Penulis: Makmur Hamdalah
TVRINews, Cirebon
Puncak perayaan Tahun Baru Imlek 2577 Kongzili di Kota Cirebon, Jawa Barat, ditandai dengan penyalaan lilin raksasa di Vihara Dewi Welas Asih. Ibadah berlangsung khidmat dan mendapat pengamanan ketat dari kepolisian agar perayaan berjalan aman dan lancar.
Ratusan umat Konghucu dan Buddha memadati vihara untuk melaksanakan sembahyang malam Tahun Baru Imlek. Puncak ibadah ditandai dengan penyalaan lilin raksasa seberat seribu hingga dua ribu kati yang berasal dari para jemaat.
Lilin-lilin tersebut menjadi simbol harapan, semangat, serta pelita kehidupan dalam menyongsong tahun baru.
Sebanyak 250 personel dari Polres Cirebon Kota disiagakan di lima vihara di Kota Cirebon guna menjaga keamanan selama rangkaian perayaan berlangsung.
Kapolres Cirebon Kota, AKBP Eko Iskandar, mengatakan pengamanan dilakukan agar umat dapat beribadah dengan tenang dan nyaman.
“Kita melaksanakan pengamanan kepada saudara-saudara kita yang melaksanakan Imlek. Di Kota Cirebon ada lima titik vihara dan salah satunya di Vihara Dewi Welas Asih. Alhamdulillah sejauh ini kondusif dan kita mendukung serta saling menghormati sesama saudara kita.

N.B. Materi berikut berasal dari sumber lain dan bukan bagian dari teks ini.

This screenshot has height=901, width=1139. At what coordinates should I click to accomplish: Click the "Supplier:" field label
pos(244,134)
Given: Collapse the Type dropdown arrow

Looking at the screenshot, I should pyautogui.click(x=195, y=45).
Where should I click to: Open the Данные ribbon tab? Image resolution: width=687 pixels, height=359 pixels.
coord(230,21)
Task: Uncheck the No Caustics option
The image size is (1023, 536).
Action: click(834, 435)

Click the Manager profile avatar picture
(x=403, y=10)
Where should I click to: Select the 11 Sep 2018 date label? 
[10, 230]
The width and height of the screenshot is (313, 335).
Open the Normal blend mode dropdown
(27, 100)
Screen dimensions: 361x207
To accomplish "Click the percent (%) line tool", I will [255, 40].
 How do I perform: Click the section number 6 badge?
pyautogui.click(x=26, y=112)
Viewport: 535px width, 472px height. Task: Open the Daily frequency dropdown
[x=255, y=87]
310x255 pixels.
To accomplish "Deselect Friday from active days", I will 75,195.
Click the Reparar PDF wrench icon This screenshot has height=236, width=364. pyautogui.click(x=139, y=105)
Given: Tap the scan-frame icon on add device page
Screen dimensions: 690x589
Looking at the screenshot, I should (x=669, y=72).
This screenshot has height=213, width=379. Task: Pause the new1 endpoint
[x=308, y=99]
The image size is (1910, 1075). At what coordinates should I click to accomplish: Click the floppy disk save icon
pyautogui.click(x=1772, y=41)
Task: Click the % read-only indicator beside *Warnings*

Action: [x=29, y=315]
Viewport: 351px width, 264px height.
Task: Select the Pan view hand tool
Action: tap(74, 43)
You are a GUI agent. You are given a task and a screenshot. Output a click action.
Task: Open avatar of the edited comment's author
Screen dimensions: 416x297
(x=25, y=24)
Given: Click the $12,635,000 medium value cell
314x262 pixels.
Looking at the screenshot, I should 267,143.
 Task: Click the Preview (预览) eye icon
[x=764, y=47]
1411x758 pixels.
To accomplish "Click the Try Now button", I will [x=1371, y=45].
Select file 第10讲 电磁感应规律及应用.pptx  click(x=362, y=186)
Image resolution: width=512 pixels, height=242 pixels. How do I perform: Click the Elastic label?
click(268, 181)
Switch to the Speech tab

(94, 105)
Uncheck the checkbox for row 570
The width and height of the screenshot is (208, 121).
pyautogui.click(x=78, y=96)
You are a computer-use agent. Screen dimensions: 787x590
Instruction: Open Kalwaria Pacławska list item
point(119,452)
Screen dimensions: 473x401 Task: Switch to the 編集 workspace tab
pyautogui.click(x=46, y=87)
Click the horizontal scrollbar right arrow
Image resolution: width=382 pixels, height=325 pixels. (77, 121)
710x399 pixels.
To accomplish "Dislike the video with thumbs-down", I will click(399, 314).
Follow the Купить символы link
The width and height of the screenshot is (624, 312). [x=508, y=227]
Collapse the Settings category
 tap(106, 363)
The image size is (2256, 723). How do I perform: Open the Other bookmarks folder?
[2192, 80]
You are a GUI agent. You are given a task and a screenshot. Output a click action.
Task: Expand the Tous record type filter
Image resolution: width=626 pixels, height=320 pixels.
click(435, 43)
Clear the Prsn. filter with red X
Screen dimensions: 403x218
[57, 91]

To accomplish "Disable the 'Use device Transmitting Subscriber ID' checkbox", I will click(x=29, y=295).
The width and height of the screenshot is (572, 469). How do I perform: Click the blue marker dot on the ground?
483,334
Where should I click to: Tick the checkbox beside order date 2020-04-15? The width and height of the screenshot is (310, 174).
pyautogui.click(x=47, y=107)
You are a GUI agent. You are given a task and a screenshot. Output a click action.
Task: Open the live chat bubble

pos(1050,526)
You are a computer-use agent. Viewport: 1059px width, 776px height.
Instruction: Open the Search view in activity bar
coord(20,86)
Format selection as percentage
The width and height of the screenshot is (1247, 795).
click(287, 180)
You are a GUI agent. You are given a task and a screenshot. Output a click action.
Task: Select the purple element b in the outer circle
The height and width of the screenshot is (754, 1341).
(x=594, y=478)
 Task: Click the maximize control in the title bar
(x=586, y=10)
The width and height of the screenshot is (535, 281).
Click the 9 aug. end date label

Personel ada 250 personel yang dikerahkan dan anggota stanby di vihara,” ujar Kapolres Cirebon Kota, AKBP Eko Iskandar, dikutip Selasa, 17 Februari 2026.
Pengurus Vihara Dewi Welas Asih, Hendra, menjelaskan rangkaian ibadah meliputi sembahyang malam dan penyalaan lilin sebagai simbol harapan di tahun baru.
“Rangkaian acara menyalakan lilin dan sembahyang malam menjelang Imlek. Makna penyalaan lilin ini semoga di tahun baru semangat dan segala keinginan tercapai,” kata Hendra.
Ia menambahkan, perayaan Imlek tahun ini sedikit berbeda karena tidak digelar perayaan Cap Go Meh secara besar-besaran. Langkah tersebut diambil sebagai bentuk toleransi lantaran waktunya berdekatan dengan bulan suci Ramadan.
Meski demikian, umat tetap dapat menjalankan ibadah dengan penuh khidmat sekaligus mempererat toleransi antarumat beragama di Kota Cirebon.